Predators control post-fledging mortality in tawny owls, Strix aluco
Author: Sunde, Peter
Source: Oikos, Volume 110, Number 3, September 2005 , pp. 461-472(12)
Abstract:Despite its recognition as an important source of variation in recruitment probability, the ecological processes leading to mortality between fledging and independence are poorly studied. Accordingly, the proximate and ultimate impact of bottom-up (food limitation) and top-down factors (predators, pathogens) for individual survival as well as population productivity is largely unknown in most terrestrial birds. Survival and behaviour of 131 radio-tagged tawny owls (Strix aluco) during the post-fledging dependency period were studied for each of three years with high food abundance and three years of poor food supply in Danish deciduous woods. To identify the effects of food limitation, 32 young received extra food 2–3 weeks prior to fledging, as opposed to 99 young that were fed by their parents only.
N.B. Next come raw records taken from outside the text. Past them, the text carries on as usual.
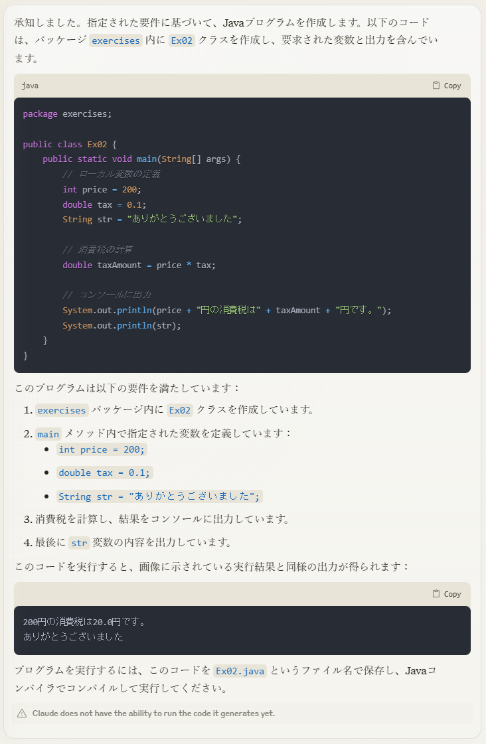Copy the execution result with its Copy button
486x744 pixels.
pos(452,594)

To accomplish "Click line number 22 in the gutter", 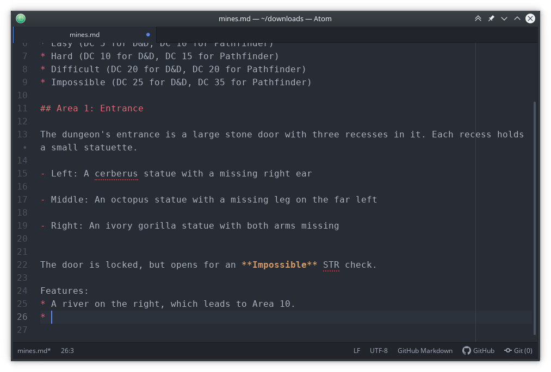I will click(x=22, y=265).
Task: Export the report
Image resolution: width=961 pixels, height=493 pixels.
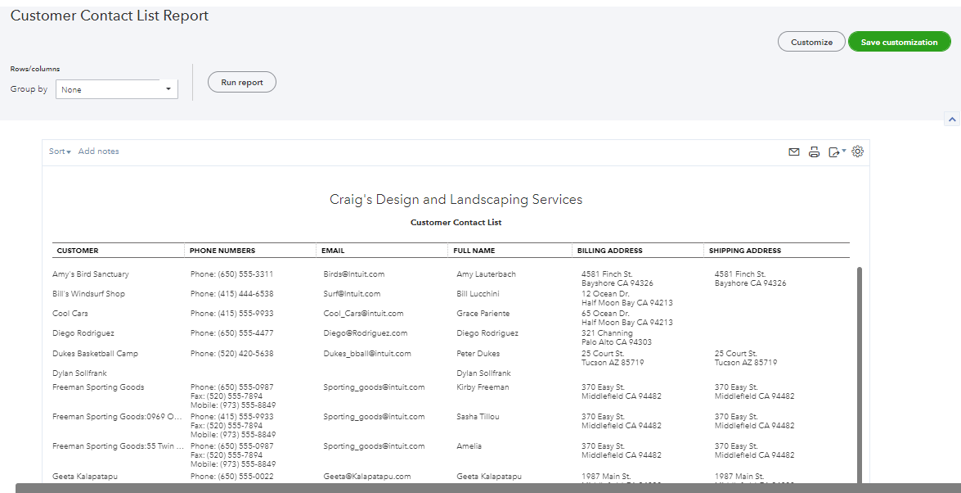Action: coord(833,152)
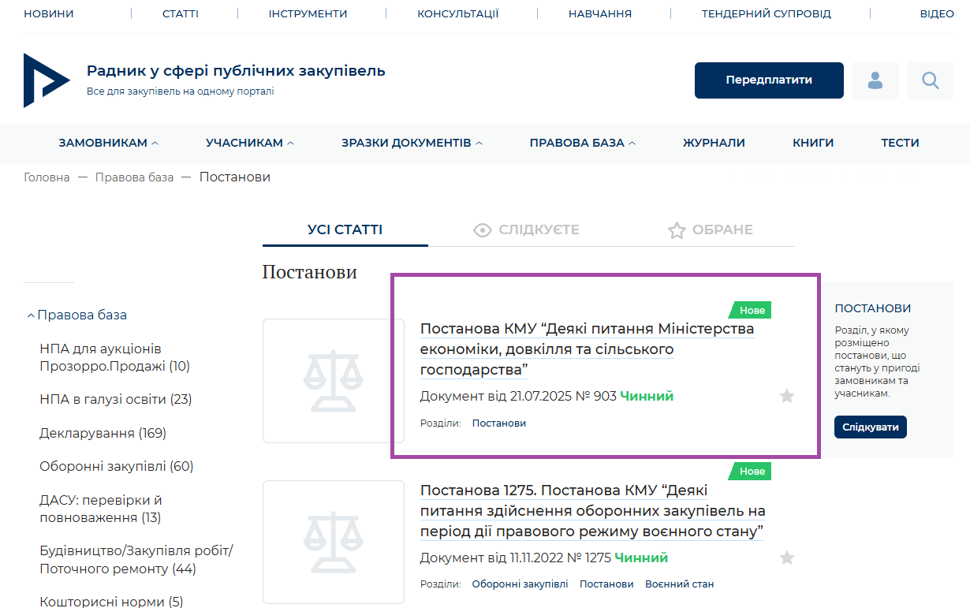This screenshot has height=608, width=970.
Task: Go to Головна in the breadcrumb
Action: tap(47, 177)
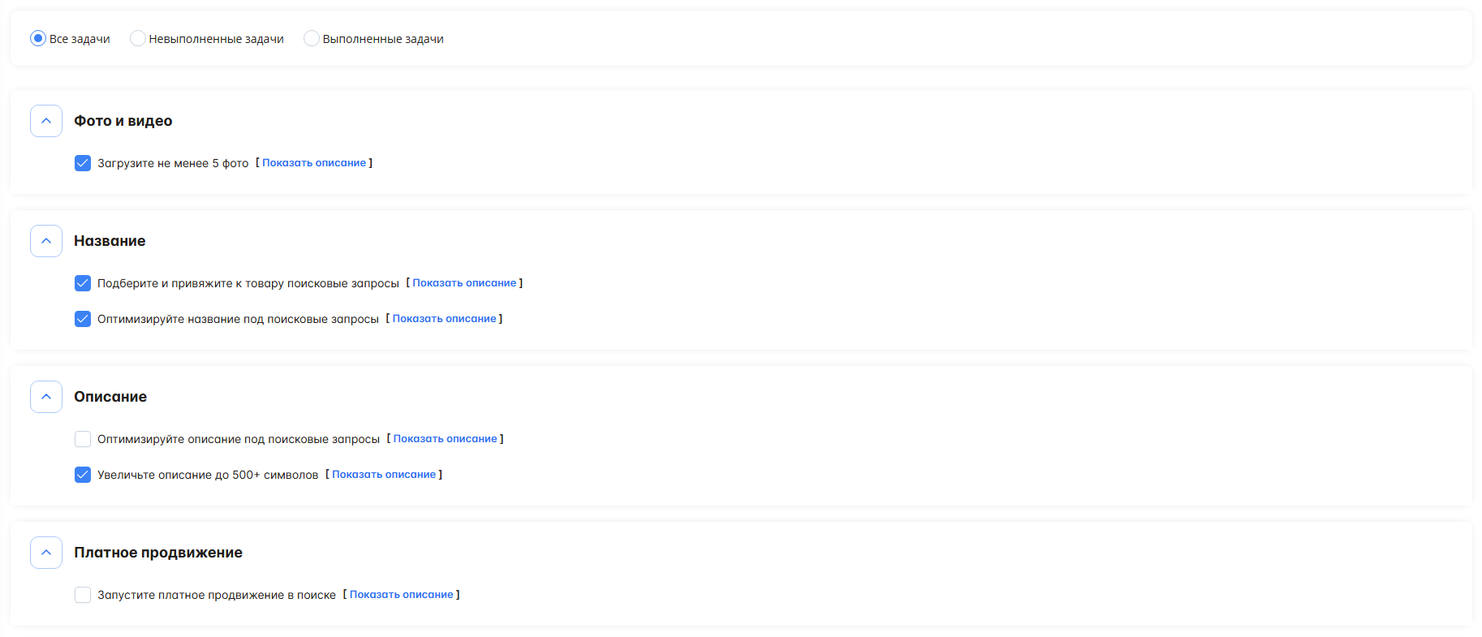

Thirty-six percent of the young from control broods died between fledging and independence, primarily due to predation from raptors and mammals (predominantly foxes Vulpes vulpes). Predation by mammals occurred within the first few days after fledging, with young leaving the nest at an early age being at particularly high risk. Young that had received extra food as nestlings were also at higher risk of being preyed upon by mammals, possibly because they were easier to locate on their smell. Total mortality risk (control broods) increased with fledging date from 14% in April to >58% in June due to an increasing raptor predation risk. Individual attributes such as sex, condition, immunocompetence or prevalence of blood parasites did not predict total or cause-specific mortality risk. Survival during the post-fledging dependency period was therefore primarily a function of variation in predation pressures, particularly from raptors. Increasing raptor predation of late broods appears to be an important selective agent for early breeding in the tawny owl.